Difficile de résumer le texte adopté par l’Assemblée. Il prévoit notamment le triplement à 6 000 euros du plafonnement de la prime Macron, le plafonnement de la hausse des loyers à 3,5% dans l’Hexagone et la facilitation de la résiliation en ligne des abonnements.
Au cours d’un très rare moment de concorde, les députés ont voté à l’unanimité mercredi la déconjugalisation de l’allocation adultes handicapés, une mesure réclamée de toutes parts mais que l’exécutif avait refusée lors de la précédente législature.
« La colère du peuple vous a obligé à lâcher du lest », a savouré Hadrien Clouet, au nom d’un groupe LFI très offensif.
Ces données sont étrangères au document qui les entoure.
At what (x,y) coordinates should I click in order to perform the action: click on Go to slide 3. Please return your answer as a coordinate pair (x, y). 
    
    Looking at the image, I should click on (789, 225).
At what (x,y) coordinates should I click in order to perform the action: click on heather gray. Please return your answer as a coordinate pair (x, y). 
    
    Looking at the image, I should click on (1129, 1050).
Plus mesuré, Gérard Leseul, pour le groupe PS, a déploré que la méthode de l’exécutif n’ait « pas changé » malgré le souhait affiché d’une recherche de compromis. Dans les faits, les quelques amendements des oppositions qui ont reçu le soutien du gouvernement venaient en grande majorité des bancs de LR. Résumant la position de son groupe sur le projet de loi, Thibault Bazin a d’ailleurs évoqué certaines mesures allant « dans le bon sens » tout en restant « très insuffisantes ».
En quête de respectabilité, le RN qui avait affiché sa volonté de voter le texte a évoqué de « maigres mais réels gains de pouvoir d’achat » malgré de nombreuses carences.
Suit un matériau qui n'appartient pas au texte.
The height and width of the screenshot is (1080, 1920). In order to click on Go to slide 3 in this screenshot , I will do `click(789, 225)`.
C’est notamment sur le volet énergétique que le texte gouvernemental a essuyé de très sévères critiques. Afin de parer à une possible fermeture du robinet à gaz russe, le projet de loi introduit des mesures qui ont fait des remous de part et d’autres de l’hémicycle.
« Pure folie »
Les députés de gauche se sont notamment élevés contre l’instauration de dérogations au droit de l’environnement afin d’accélérer la mise en service d’un terminal méthanier au Havre à même d’acheminer du gaz en provenance d’autres pays que la Russie, et par lequel pourrait transiter du gaz de schiste américain.
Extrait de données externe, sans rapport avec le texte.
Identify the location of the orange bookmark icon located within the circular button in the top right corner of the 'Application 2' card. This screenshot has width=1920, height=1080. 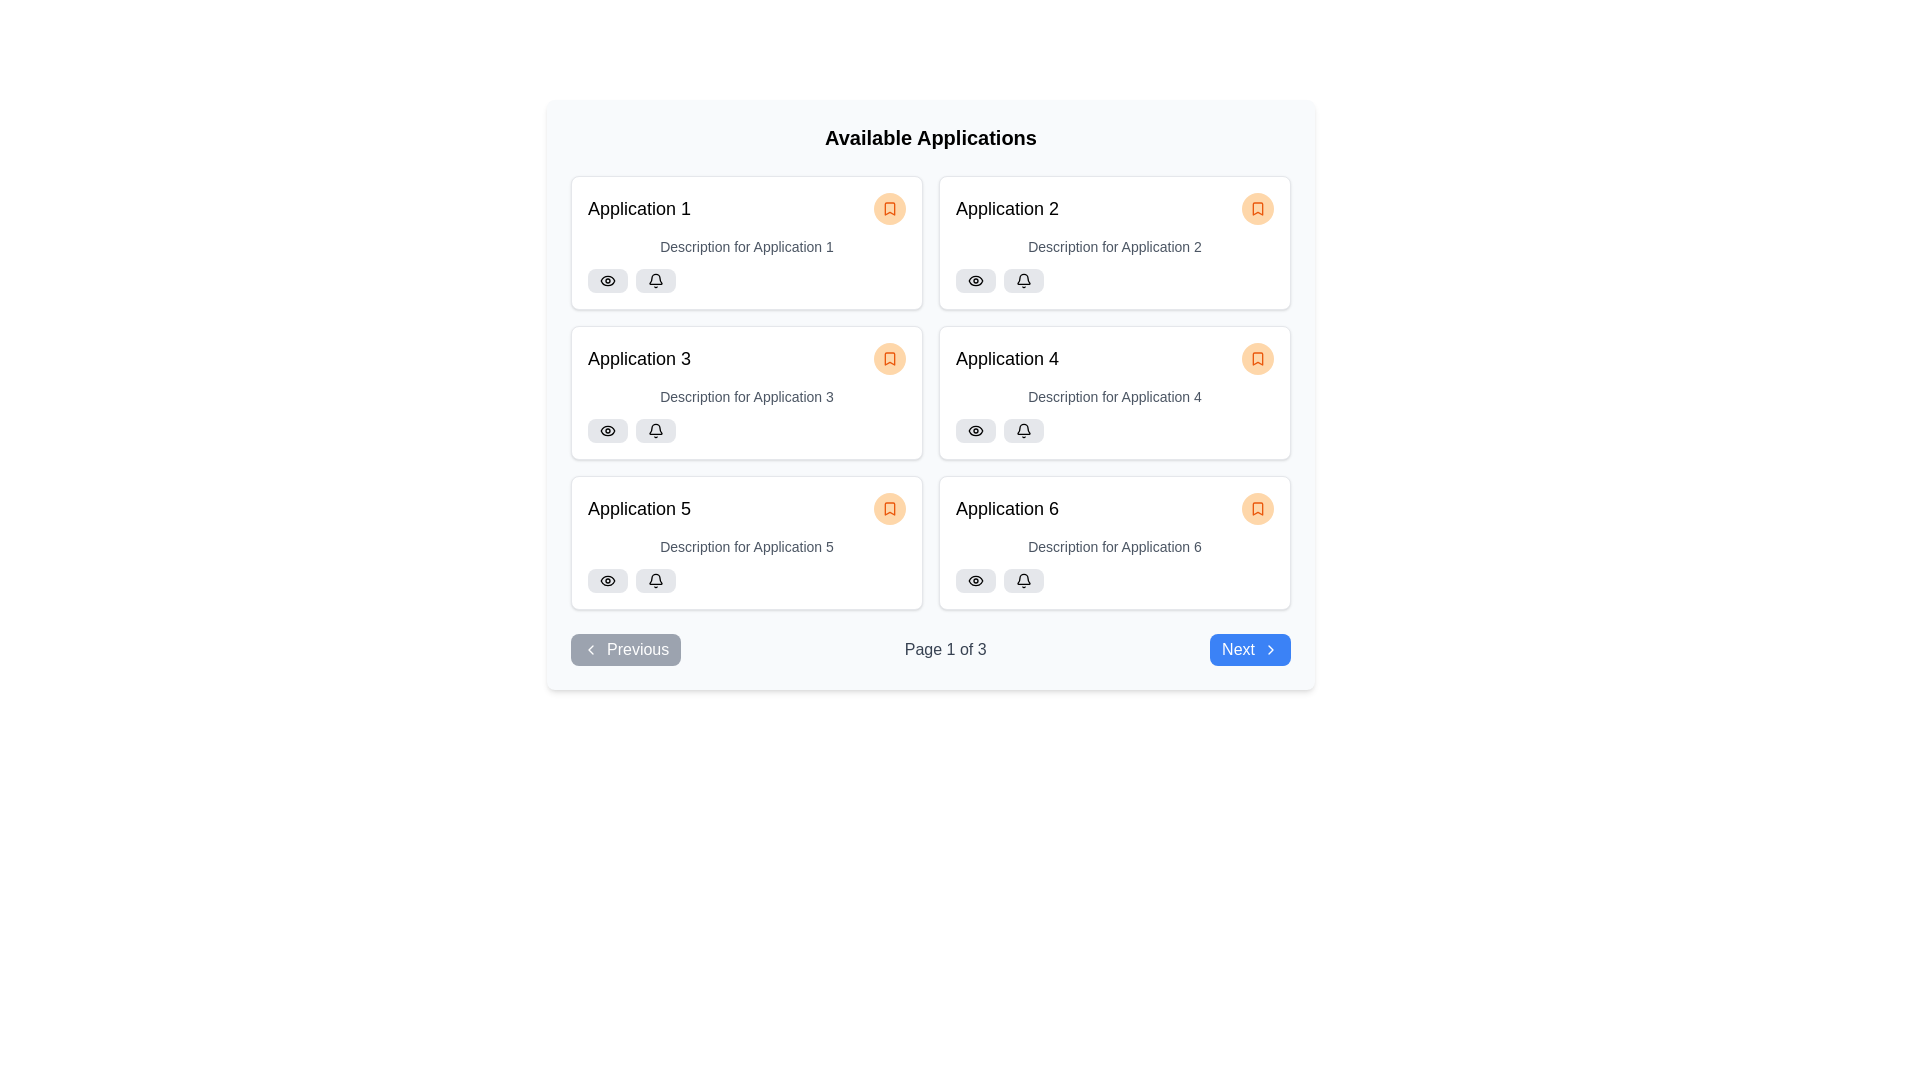
(1256, 208).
Une telle décision est « suicidaire », a tonné l’écologiste Delphine Batho. « Si la décision c’est de remplacer le gaz de Poutine par du gaz de schiste américain, c’est une pure folie ».
L’exécutif a tenté de se défendre. « On parle de remplacer une énergie fossile par une autre énergie fossile. Pas d’émettre plus de CO2 », a lancé la ministre de la Transition énergétique Agnès Pannier-Runacher mais sans convaincre la gauche.
Un autre article du texte, offrant un cadre légal au redémarrage prochain de la centrale à charbon de Saint-Avold, n’a pas fait hurler que les Verts. Elle a également fait tiquer les LR et le RN, qui y vont vu la conséquence « désastreuse » de la politique énergétique du gouvernement.
« Ce retour au charbon n’est pas une bonne nouvelle », a convenu la rapporteure LREM Maud Bregeon, qui a toutefois défendu un recours « temporaire » pour répondre à une « situation exceptionnelle ». Au milieu des tensions, l’examen du texte a réservé une petite surprise : l’autorisation, avec l’aval du gouvernement, de l’utilisation des huiles usagées comme carburant. « En France, on n’a a pas de pétrole mais on a de l’huile de friture », a plaisanté Julien Bayou (EELV) à l’origine de cet amendement.